● GOALS
a) According to the passage on the conflict in Yemen, how many children were killed in the school bus bombing of August 2018?
b) Extract verbatim the portion of the passage on the conflict in Yemen that runs from "Saudi Arabia has" to "and Additional Protocols.".

>> START SELECTED EXTRACT

The United States’ involvement, particularly their drone strikes and arms supply to the Saudi coalition, is of great concern. Senior members of the former Obama administration released a statement in November 2018 stating the “legitimate threat of missiles on the Saudi border and the intention to enforce international humanitarian law” as reasons for their initial logistical assistance to the Saudi-led coalition. They acknowledged that this was a mistake and urged the Trump administration to learn from their failures. The Trump administration is not listening. In 2017, they oversaw more than three times the number of drone strikes in Yemen than in 2016. Debris analysis of a school bus bombing in August 2018, in which 40 children were killed, showed the bomb was sold to Saudi Arabia by the US. The situation mirrors devastation in neighbouring Somalia which saw more than double the number of strikes under Trump than had been conducted in any year since 2003.
Saudi Arabia has blocked air and land routes many times, the most significant blockade lasting two weeks in 2017. Human Rights Watch documented seven cases in late 2017 in which the Saudi coalition diverted or delayed ships, contrary to international humanitarian law. The Saudi forces claim to be restricting supply routes for Houthi rebels but have stopped life-saving healthcare from reaching ports controlled by Houthi forces, significantly harming civilians. Houthi groups have also imposed unnecessary restrictions on aid workers and interfered with deliveries, resulting in many aid groups having to vacate areas desperately in need. Human Rights Watch insists that this is a violation of international commitments including the Geneva Convention and Additional Protocols.
When it comes to looking at what is being done in Yemen, the answer is clear: not enough. CNN reported that the US can make the greatest action toward ending violence in Yemen – ending support for the coalition’s military campaign. Saudi’s approach to missile attacks and blockades prolongs the suffering of Yemeni civilians. Cessation of US support would back and encourage a diplomatic, collaborative solution. The coalition must accept diplomacy and formal agreements as an option for the good of the Yemeni people – their withdrawal from an agreement for a critical port to be put under UN administration in early 2018 resulted in increased resistance from Houthi groups.

>> END SELECTED EXTRACT
>> START DATASET SECTION

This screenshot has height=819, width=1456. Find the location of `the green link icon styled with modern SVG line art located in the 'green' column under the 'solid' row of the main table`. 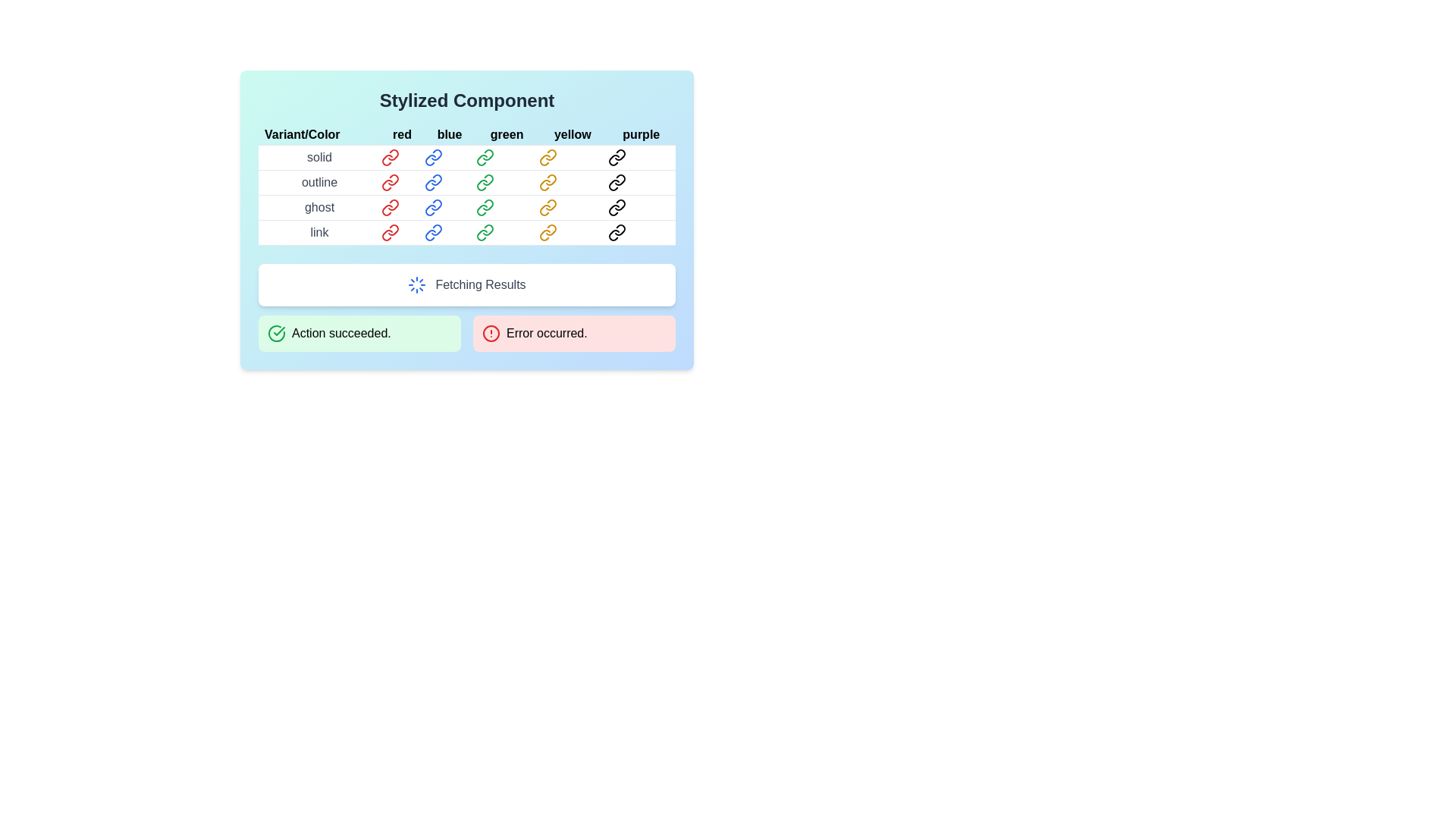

>> END DATASET SECTION

● EXERCISE ANSWERS
a) 40 children were killed.

b)
Saudi Arabia has blocked air and land routes many times, the most significant blockade lasting two weeks in 2017. Human Rights Watch documented seven cases in late 2017 in which the Saudi coalition diverted or delayed ships, contrary to international humanitarian law. The Saudi forces claim to be restricting supply routes for Houthi rebels but have stopped life-saving healthcare from reaching ports controlled by Houthi forces, significantly harming civilians. Houthi groups have also imposed unnecessary restrictions on aid workers and interfered with deliveries, resulting in many aid groups having to vacate areas desperately in need. Human Rights Watch insists that this is a violation of international commitments including the Geneva Convention and Additional Protocols.